Crane collapse caught on video
Multiple videos of the crane collapse show the crane rocking back and forth before eventually falling. Several witnesses told CNN they saw the crane falling.
"Woke up poolside to a full-on tornado warning, which hit the construction site next to us and sent debris flying all over downtown Dallas," tweeted journalist Rory Cashin with a video of debris being blown off a tower in Dallas. "I think I'm ready to come home now..."
"A crane fell over in an apt. complex in downtown dallas from the storm. Hope everyone is okay," said Melissa Santana on Twitter.
Abbey Kearney lives in the apartment complex with her husband, on the opposite end of the building from where the crane hit, she told CNN Sunday.
"It was like a sunny, beautiful day and people were at the pool," she said. "And then it just got dark very quickly and the wind picked up something fierce. It got dark and it was over in a matter of seconds."
Once it got dark, she said she and her husband went out on their patio, which overlooks the complex's pool. That's when three umbrellas just shot straight into the air and all the pool furniture went into the pool.
Then Kearney and her husband saw the crane fall.
"It just sliced through the building ... like a hot knife through butter. It went from the fifth floor to, from what I can tell, the third floor," she said.
The crane also fell onto the parking garage, Kearney said, so she and her husband went to go check on their vehicles.
"We just saw cars everywhere. I don't even know how to describe it. There were cars that were vertical, there was cars from maybe the eighth floor all the way down into the third floor where we park," she said.
Sammy Sandquist also lives in the apartment building but was not there at the time when the crane fell. She said residents were sent to the Latino Cultural Center across the street from the complex, where officials have a list of everyone who lives in the apartment complex to account for everyone.
"We don't quite know if our car is there, we haven't been able to get into our apartment to see if it's OK or to see if there's any damage," she told CNN.
Severe weather began in Oklahoma and crossed into Dallas
A severe thunderstorm watch was issued at 11:25 a.m. this morning that included the Dallas-Fort Worth area, according to CNN meteorologist Gene Norman. The National Weather Service says that watch is in effect until 10 p.m.
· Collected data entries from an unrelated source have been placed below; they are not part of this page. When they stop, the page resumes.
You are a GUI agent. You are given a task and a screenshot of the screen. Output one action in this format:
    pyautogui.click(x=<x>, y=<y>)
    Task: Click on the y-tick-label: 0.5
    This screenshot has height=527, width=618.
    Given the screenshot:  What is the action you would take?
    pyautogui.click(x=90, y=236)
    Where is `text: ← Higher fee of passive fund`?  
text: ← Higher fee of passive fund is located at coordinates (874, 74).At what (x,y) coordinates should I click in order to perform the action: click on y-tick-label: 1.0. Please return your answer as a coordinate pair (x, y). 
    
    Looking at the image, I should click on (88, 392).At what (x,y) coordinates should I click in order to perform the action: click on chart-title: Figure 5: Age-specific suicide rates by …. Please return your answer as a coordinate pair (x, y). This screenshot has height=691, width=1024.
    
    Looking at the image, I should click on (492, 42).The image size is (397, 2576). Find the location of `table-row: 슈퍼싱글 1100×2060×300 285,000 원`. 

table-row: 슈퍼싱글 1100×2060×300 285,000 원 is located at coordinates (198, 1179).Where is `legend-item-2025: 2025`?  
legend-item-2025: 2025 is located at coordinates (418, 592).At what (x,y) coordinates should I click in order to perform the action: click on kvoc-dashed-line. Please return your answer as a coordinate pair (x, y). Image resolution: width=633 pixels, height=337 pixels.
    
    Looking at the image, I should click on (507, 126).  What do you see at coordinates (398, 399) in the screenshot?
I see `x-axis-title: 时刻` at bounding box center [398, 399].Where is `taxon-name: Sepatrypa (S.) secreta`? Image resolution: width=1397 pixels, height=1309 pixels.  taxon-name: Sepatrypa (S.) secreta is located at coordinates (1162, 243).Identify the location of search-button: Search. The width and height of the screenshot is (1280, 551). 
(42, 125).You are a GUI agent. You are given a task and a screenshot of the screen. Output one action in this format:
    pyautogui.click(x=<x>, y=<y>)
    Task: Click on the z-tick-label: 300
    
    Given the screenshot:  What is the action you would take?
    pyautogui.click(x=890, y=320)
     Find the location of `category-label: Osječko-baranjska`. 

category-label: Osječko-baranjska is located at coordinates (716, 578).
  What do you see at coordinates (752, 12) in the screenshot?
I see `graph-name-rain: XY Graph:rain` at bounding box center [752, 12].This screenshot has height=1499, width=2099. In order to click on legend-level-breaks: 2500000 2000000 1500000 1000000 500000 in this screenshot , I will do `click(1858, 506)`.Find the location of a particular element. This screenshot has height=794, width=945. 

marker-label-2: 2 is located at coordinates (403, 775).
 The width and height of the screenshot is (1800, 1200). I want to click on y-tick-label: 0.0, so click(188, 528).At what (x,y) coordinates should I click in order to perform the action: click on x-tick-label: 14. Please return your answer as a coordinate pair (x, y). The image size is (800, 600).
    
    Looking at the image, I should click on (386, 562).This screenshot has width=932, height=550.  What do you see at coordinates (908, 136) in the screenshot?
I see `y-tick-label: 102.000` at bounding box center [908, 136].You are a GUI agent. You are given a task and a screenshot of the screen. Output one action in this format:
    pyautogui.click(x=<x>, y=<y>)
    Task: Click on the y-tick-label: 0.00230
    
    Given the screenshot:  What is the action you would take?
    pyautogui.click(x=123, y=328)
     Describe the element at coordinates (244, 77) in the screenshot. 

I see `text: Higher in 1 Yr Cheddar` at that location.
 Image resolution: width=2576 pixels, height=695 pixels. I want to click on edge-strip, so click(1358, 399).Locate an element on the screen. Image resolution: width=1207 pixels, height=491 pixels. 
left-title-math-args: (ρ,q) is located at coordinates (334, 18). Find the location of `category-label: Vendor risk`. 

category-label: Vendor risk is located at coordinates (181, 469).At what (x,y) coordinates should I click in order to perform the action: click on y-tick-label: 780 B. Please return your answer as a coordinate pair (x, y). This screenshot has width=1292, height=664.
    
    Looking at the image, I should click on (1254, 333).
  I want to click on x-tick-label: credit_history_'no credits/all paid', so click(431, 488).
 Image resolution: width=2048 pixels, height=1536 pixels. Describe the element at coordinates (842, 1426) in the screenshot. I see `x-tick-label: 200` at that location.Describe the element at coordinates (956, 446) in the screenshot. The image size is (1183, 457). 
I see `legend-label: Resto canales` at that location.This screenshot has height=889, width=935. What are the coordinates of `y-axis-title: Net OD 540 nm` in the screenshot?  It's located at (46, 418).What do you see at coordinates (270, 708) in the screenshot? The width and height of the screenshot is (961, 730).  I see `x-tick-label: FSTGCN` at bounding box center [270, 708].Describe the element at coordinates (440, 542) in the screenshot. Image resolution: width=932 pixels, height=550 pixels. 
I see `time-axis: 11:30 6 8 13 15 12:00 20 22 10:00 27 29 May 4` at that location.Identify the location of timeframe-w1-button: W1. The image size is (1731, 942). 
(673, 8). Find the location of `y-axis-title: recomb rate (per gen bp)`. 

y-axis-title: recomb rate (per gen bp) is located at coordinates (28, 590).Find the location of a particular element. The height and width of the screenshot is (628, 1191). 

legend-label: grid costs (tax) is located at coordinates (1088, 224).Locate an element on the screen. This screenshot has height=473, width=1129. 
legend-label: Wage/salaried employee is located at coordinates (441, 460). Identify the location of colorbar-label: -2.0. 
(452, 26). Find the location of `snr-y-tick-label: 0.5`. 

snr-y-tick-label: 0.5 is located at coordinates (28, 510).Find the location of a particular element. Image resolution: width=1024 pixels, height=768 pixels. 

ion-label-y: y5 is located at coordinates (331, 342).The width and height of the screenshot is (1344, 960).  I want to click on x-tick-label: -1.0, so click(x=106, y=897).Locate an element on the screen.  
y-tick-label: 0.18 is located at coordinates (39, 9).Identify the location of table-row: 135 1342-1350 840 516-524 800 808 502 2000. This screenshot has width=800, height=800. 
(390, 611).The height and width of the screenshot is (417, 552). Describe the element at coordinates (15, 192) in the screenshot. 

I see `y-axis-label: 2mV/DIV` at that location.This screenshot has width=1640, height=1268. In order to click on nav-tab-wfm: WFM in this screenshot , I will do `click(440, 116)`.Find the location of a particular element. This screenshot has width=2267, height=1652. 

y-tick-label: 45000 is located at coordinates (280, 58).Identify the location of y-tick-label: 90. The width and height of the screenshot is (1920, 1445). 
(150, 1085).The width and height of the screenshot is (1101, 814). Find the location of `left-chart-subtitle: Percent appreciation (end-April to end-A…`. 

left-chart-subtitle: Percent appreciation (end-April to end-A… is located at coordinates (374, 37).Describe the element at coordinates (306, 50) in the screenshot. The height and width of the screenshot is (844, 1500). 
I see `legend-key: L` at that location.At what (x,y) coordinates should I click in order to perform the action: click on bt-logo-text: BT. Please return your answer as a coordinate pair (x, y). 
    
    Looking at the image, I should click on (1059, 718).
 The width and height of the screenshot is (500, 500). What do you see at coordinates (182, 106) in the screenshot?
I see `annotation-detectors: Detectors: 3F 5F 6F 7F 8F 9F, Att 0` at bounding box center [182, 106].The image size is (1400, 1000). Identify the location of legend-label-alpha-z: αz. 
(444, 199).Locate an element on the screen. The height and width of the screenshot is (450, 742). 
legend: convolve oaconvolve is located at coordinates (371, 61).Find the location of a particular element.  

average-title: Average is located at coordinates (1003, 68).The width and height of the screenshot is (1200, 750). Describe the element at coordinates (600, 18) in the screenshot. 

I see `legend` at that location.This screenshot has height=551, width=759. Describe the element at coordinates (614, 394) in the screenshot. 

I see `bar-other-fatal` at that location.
CDT.
"This was in response to a Mesoscale Convective Complex, a group of organized thunderstorms which originated in Oklahoma earlier in the morning," Norman said. "The same system produced localized flash flooding and strong storms with high winds in Oklahoma City during the morning."
Threats from this system included damaging winds, isolated wind gusts of up to 75 mph and large hail up to 2 inches in diameter.
Norman said the storm crossed the Red River and headed toward Dallas around 1 p.m.
The National Weather Service reported the crane collapse at 2:18 p.m., Norman said. There were also multiple reports of downed trees and ping-pong-sized hail.
Over 260,000 customers in the greater Dallas-Fort Worth area were experiencing power outages Monday morning after Sunday afternoon's inclement weather, according to electric company Oncor.
The system left Dallas around 2:45 p.m., Norman said.
While clear skies are expected in the wake of the system in North Texas, Norman said the same storm complex continues south and will likely impact Austin, Waco and San Antonio through the early evening.